**ABOUT THIS EXERCISE**
Among the lines below, count those with "agent". Give the total alone.

++++ LISTED ENTRIES

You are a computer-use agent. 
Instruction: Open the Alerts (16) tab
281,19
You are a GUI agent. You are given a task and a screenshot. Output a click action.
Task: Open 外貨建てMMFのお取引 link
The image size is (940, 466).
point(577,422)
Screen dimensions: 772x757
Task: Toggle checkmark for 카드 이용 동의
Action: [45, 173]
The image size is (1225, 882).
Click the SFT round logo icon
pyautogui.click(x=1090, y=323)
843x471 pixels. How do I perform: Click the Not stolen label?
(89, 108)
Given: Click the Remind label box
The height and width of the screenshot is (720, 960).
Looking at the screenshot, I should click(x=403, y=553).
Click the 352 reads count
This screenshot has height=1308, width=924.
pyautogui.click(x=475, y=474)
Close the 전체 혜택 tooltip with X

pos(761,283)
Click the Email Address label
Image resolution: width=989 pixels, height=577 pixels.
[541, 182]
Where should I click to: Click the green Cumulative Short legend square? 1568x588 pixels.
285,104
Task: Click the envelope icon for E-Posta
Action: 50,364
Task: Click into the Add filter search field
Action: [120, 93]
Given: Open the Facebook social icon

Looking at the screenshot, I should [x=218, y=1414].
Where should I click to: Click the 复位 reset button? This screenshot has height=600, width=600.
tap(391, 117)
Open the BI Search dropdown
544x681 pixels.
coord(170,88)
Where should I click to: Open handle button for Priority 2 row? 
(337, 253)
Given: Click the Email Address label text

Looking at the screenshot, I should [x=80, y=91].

++++++++

**SOLUTION**
2